ロビンとピーとポシュテ。2008年12月。

@soma1104: ふ・ざ・け・る・な。
2017年4月4日 23:48

と、慣れない中グロの使い方までして、怒っていたらしいわたしだ。あるいはこの中グロを「カ・イ・カ・ン」とか「ト・キ・メ・キ」のようにして読んだ方もあったかもしれないけれど(それ、どう読むんだかよくわからないけれど)、ま、沸々と沸きたつような怒りがあったのだとご理解願いたい。
ツイートをしたときは家のちかくの中華料理屋で、木須肉(ムースーロー)(きくらげと豚肉の卵炒め)を食べていた。店のテレビからは消音でニュース番組が流れていて、ちょうど今村復興相の記者会見での激昂の場面を映していた。ただ、ツイートにつながった怒りの発端はそれではなく、韓国での「少女像」設置をめぐるもろもろである。脇に置いた iPhoneで、ツイッター上のそれらの話題を追っていたのだ。

## 提供データ
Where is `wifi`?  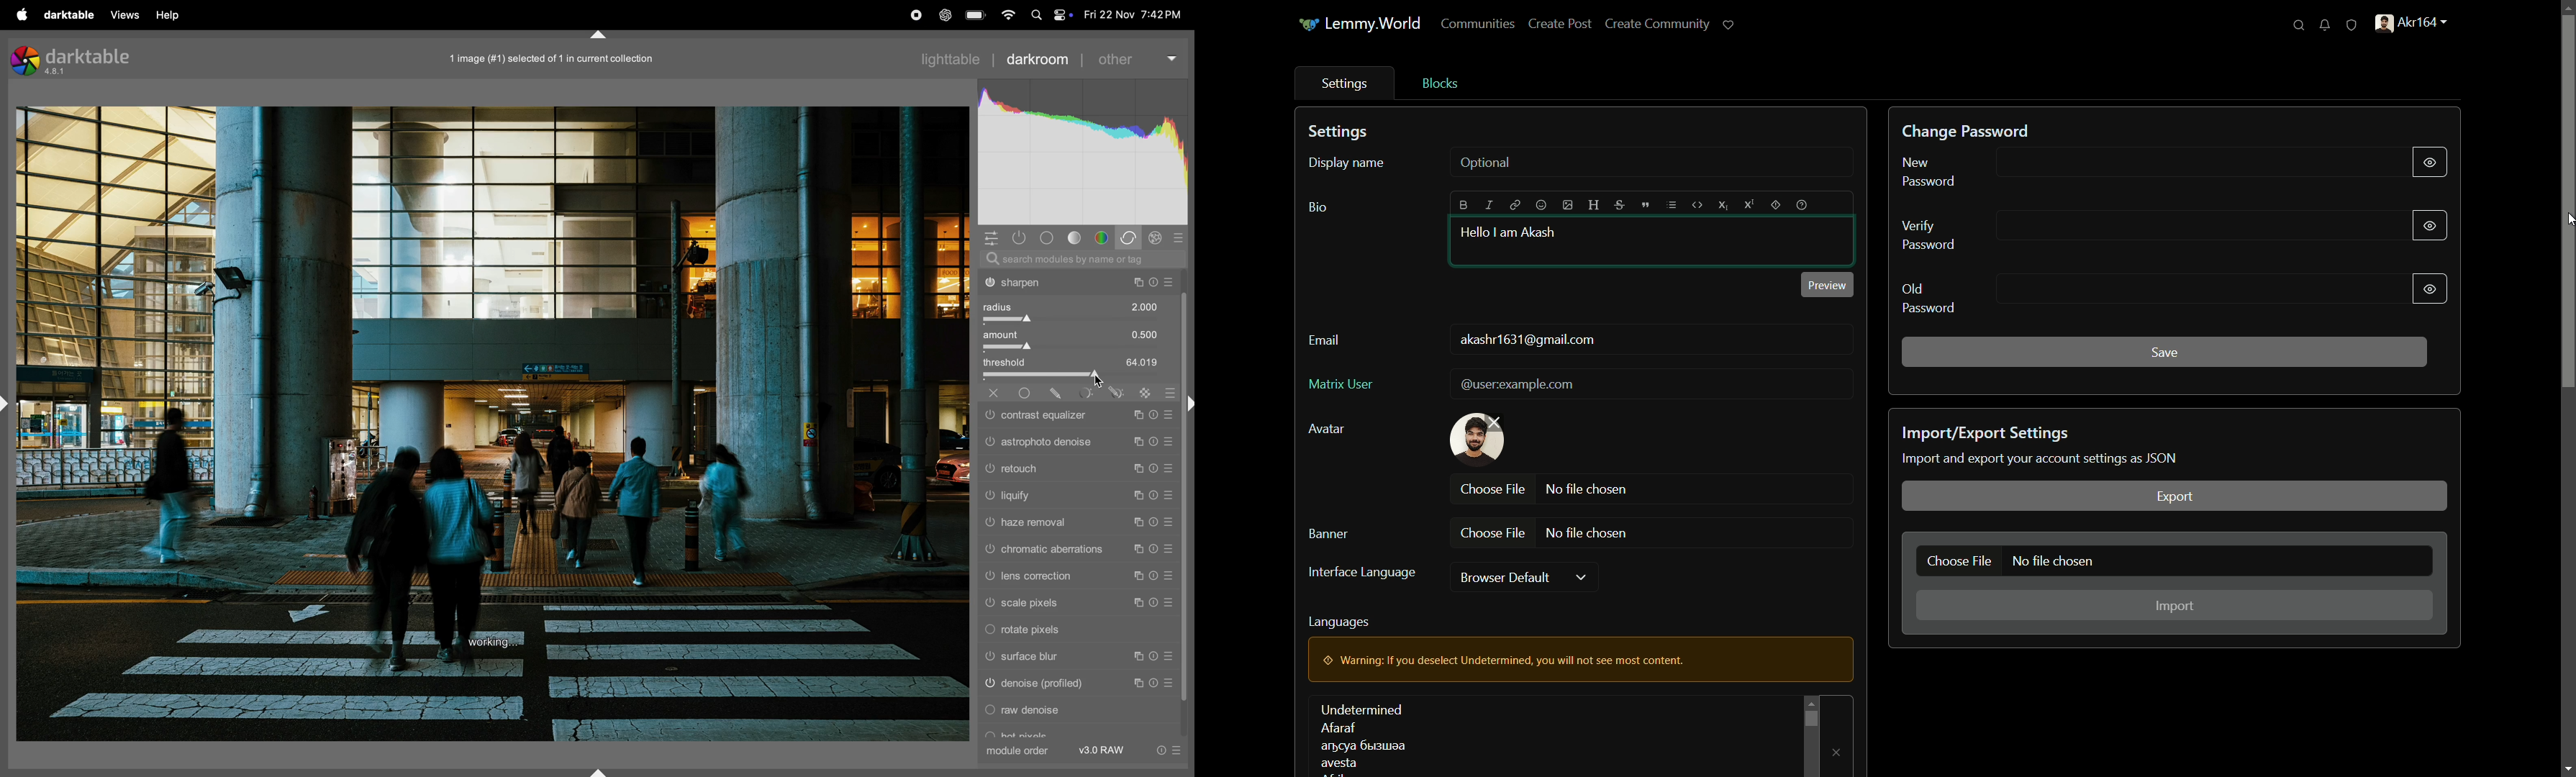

--

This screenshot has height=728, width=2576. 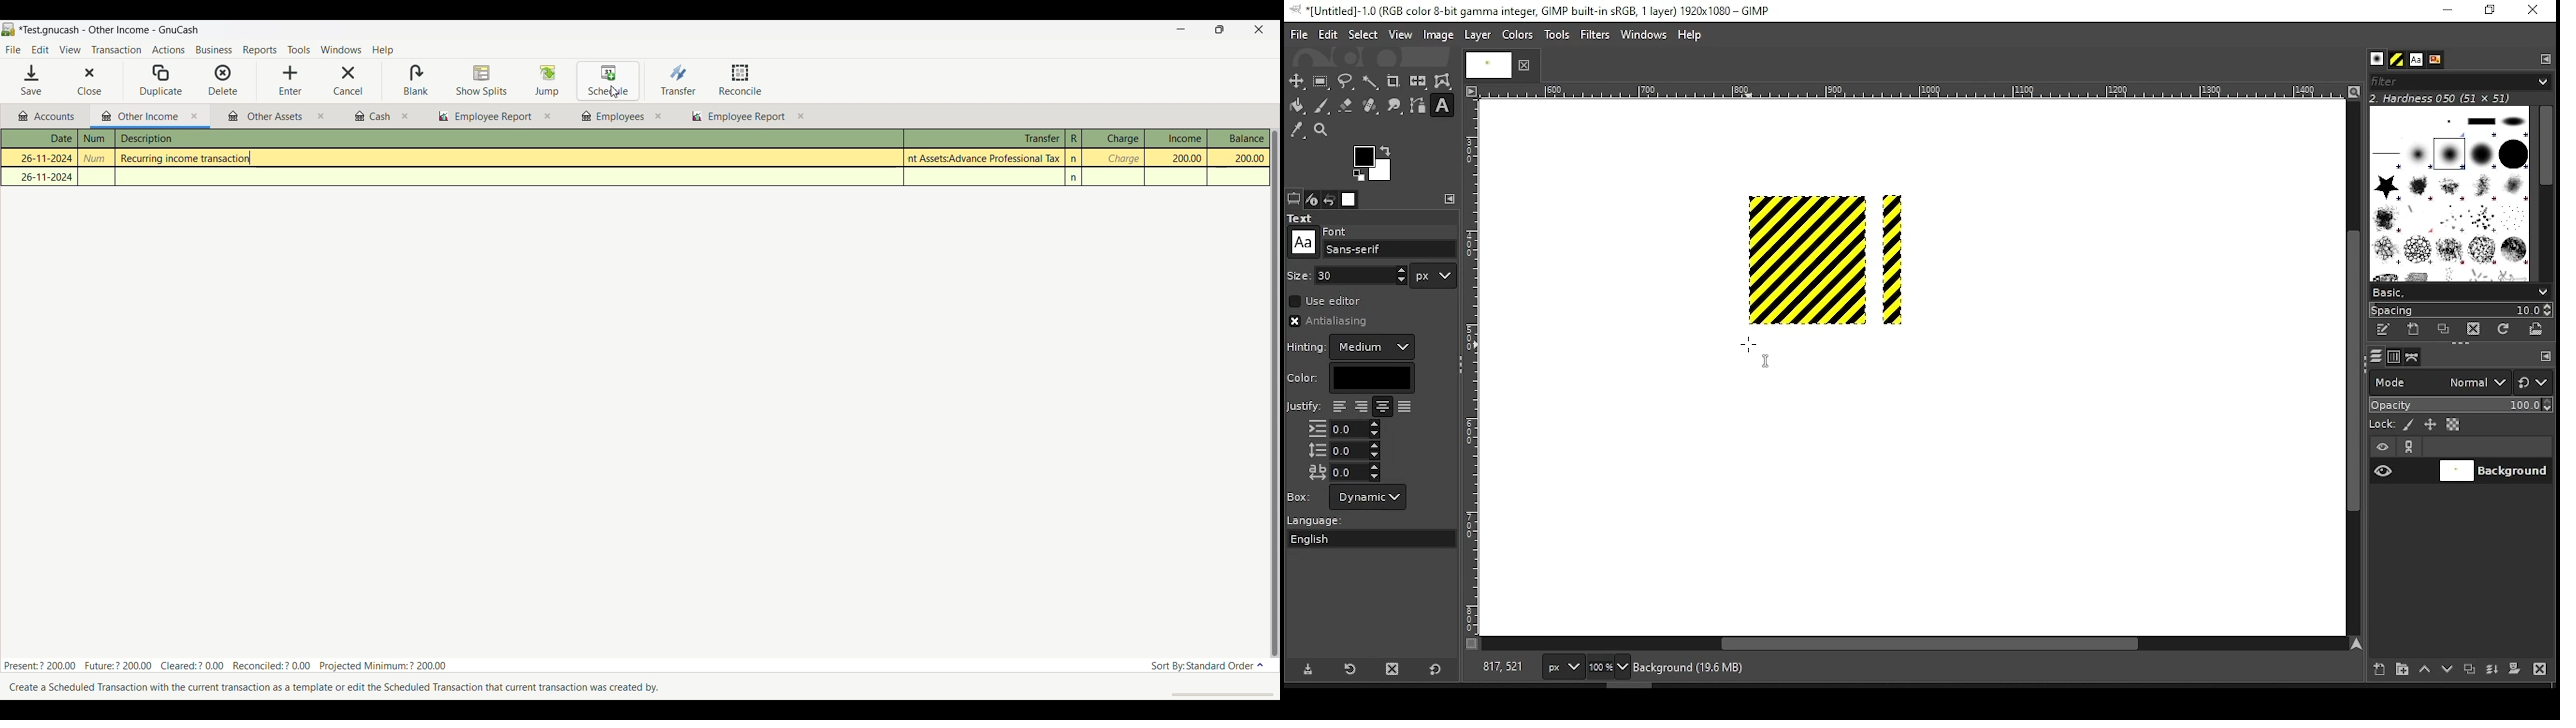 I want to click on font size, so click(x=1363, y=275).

* * *

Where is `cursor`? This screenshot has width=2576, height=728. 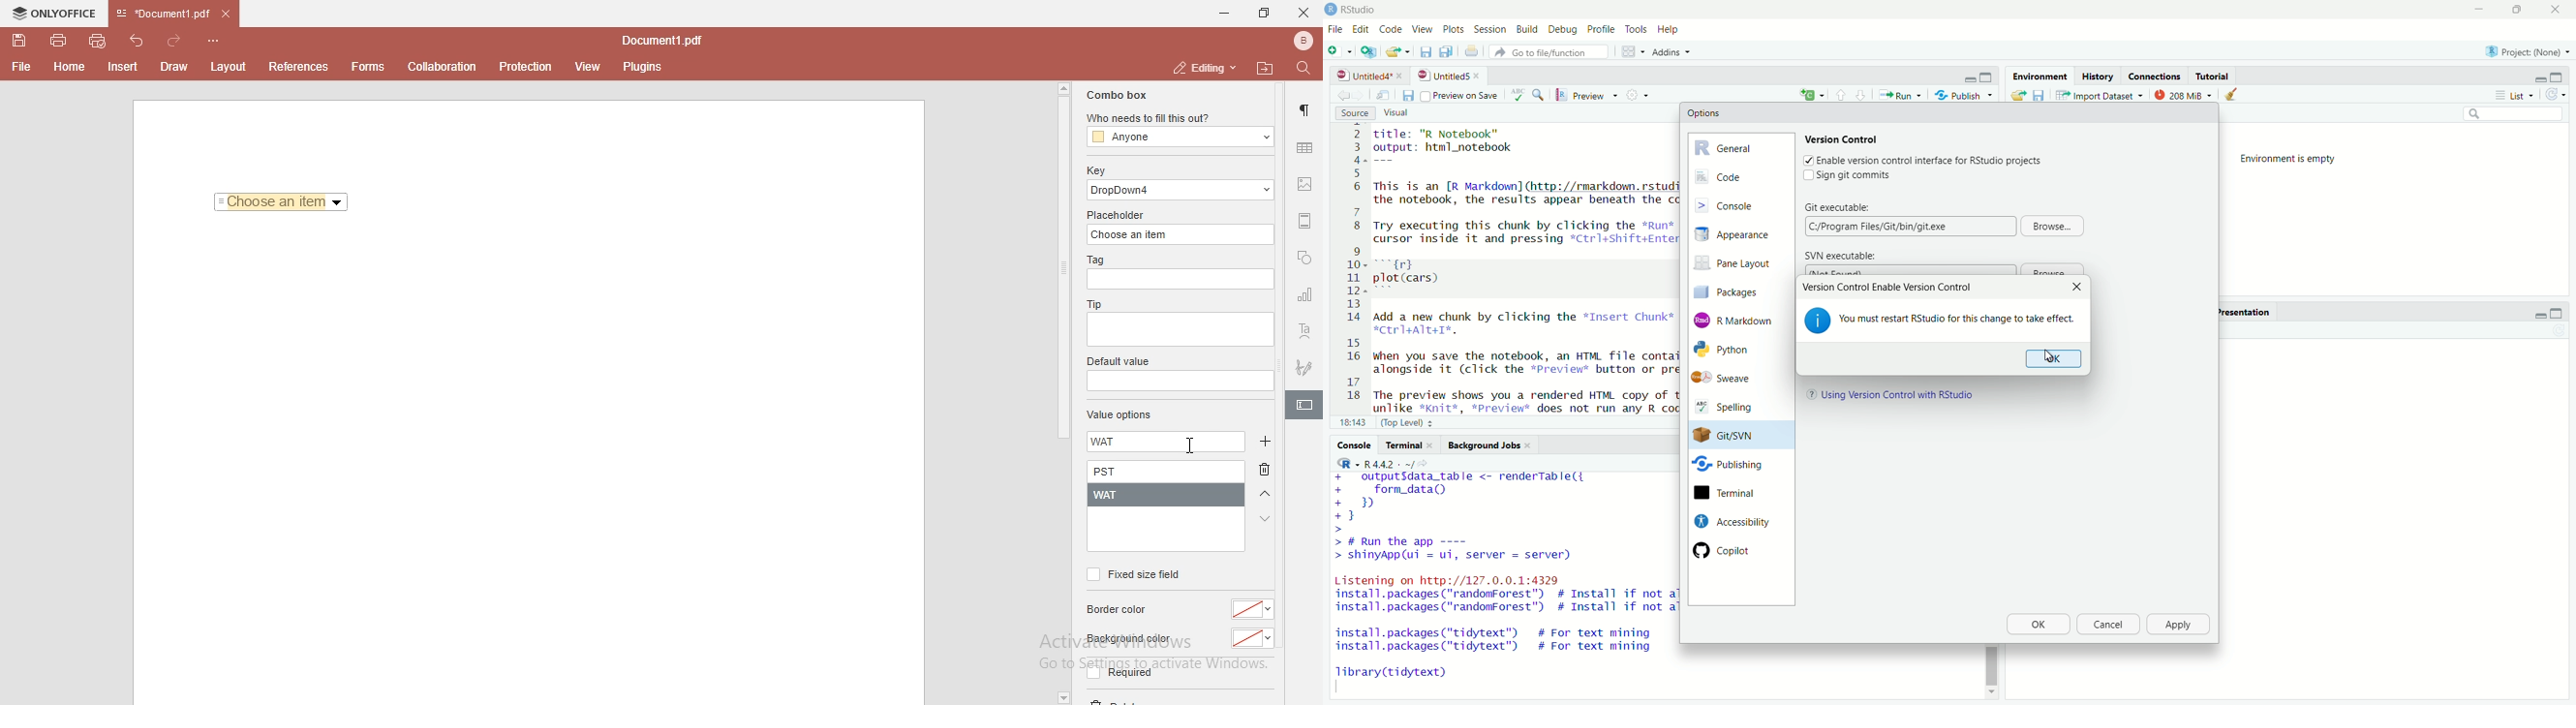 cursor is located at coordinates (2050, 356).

## 課題
本文によると、ツイートをしたとき、筆者は家のちかくの中華料理屋で何を食べていましたか。

## 解答
木須肉(ムースーロー)、つまりきくらげと豚肉の卵炒めを食べていました。